Quoted passage Block Start

It’s that time of year again. Otherwise well-adjusted high school seniors melt down in stress-induced tantrums and parents hover over their desks demanding, “Is it done?”

The issue, of course, is the college application essay. According to the National Association for College Admission Counseling, about 750,000 students will be writing them this season, as they apply to anywhere between three and 15 school each.

This leaves students and parents asking: What makes a good essay? And what makes a bad one? Educational consultant Dave Marcus joins Here & Now’s Jeremy Hobson to offer his advice.

Interview Highlights: Dave Marcus

On the three biggest mistakes students make

“There are a lot of mistakes, but I would name three of them: 1) They take way too long to start—they warm up their engines I like to say. 2) They are really vague and we don’t get a sense of who they are. 3) A lot of kids feel they have to boast, they have to impress the admissions office—it’s not that way; it’s wrong.”

Essay topics to avoid

“When possible, avoid the D’s. The D’s are: divorce, disease, death, disabilities. The reason is that, when you think of a kid who’s lived 17 years, that often is the thing that seems like the most important event—the grandmother dies, somebody was ill in the family, somebody has a disease in the family—but it’s, often, the simpler moments that are far more interesting to go into.”

On parents writing their kids’ essays

“It’s a huge problem, but I will tell you that someone who reads a lot of essays a year and someone who talks to admissions people all the time, they can, usually, know an authentic 17-year-old’s voice. When adults write them, frankly, they sound like adults writing them and pretending to be 17-year-old’s. It’s terrible … if you are a C student in English and your SAT or ACT scores in English are bad, and all of a sudden you turn in this marvelous, philosophical essay about what the debt crisis means in Africa, somebody knows that something is going on.”

Quoted passage Block End

Your tasks:
a - In the article on college essays, which four topics does Dave Marcus call the D's?
b - Repeat the article on college essays word for word, everything from "This leaves students" down to "offer his advice.".
The items after this play no part in the work here.

Records Block Start

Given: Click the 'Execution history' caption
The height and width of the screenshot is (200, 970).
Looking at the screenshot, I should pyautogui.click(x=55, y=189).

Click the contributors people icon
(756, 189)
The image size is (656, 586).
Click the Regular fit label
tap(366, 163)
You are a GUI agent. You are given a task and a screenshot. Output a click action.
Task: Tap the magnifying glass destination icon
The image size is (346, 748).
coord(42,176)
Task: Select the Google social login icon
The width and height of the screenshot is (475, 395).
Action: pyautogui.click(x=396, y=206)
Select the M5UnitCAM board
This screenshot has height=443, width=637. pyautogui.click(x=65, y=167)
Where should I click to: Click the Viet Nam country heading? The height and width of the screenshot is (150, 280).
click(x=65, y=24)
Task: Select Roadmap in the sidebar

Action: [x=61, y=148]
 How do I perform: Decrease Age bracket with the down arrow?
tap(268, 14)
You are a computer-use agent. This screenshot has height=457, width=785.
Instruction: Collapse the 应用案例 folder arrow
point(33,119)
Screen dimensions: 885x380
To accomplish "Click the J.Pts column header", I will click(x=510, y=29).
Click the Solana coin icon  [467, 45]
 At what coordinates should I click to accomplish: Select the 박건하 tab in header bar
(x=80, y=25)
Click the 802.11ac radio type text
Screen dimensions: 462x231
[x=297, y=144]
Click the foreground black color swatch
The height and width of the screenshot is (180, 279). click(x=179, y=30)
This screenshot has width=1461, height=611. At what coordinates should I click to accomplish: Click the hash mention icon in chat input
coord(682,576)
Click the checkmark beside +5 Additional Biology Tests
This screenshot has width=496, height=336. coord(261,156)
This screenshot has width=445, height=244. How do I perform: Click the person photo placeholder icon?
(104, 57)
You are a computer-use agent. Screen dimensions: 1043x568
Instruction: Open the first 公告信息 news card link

Records Block End

Task-by-task outputs:
a - Divorce, disease, death, and disabilities.

b -
This leaves students and parents asking: What makes a good essay? And what makes a bad one? Educational consultant Dave Marcus joins Here & Now’s Jeremy Hobson to offer his advice.